Eine Studie zeigt: Rund ein Drittel der Unternehmen erwägt, Investitionen künftig eher in den USA oder Asien zu tätigen. Das Strompreispaket hilft nur bedingt – und es gibt ein weiteres großes Problem.

München. Mehr als ein Jahrhundert reicht die Geschichte des Spezialchemieunternehmens Alzchem an seinen Standorten in Bayern zurück. Die einstigen Bayerischen Stickstoffwerke haben dort über die Zeit Hunderte Millionen Euro in Wachstum investiert. „Mit 1600 Mitarbeitern sind wir zwar kein Multi, aber unser Unternehmen ist strategisch relevant“, sagt der Vorstandsvorsitzende Andreas Niedermaier.
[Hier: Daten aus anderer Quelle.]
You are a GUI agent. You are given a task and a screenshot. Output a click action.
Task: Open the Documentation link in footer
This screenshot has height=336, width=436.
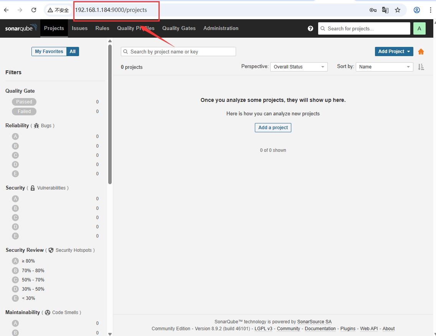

Doch die nächste Investition soll erst mal in die USA fließen: „Die amerikanische Willkommenskultur ist hammergut, dort werden uns rote Teppiche ausgerollt“, sagt Niedermaier. Hohe Energiepreise, starke Regulierung, in der Heimat fühle er sich nicht mehr verstanden, sogar aus Deutschland vertrieben: „Wenn die Regierung uns hier nicht mehr will, dann soll sie es uns klar sagen.“

Alzchem ist dafür nun ein Beispiel von vielen. Laut einer aktuellen Studie der Beratungsgesellschaft Deloitte und des Industrieverbands BDI sehen 59 Prozent der Unternehmen Energiesicherheit und -kosten als wichtigsten Grund für Investitionen im Ausland. Jede dritte Firma plane oder erwäge, Teile der Wertschöpfung zu verlagern. 100 Unternehmen hat Deloitte befragt, der Großteil mit einem Umsatz von mehr als 50 Millionen Euro – es geht also nicht nur um kleine und mittlere Unternehmen (KMU).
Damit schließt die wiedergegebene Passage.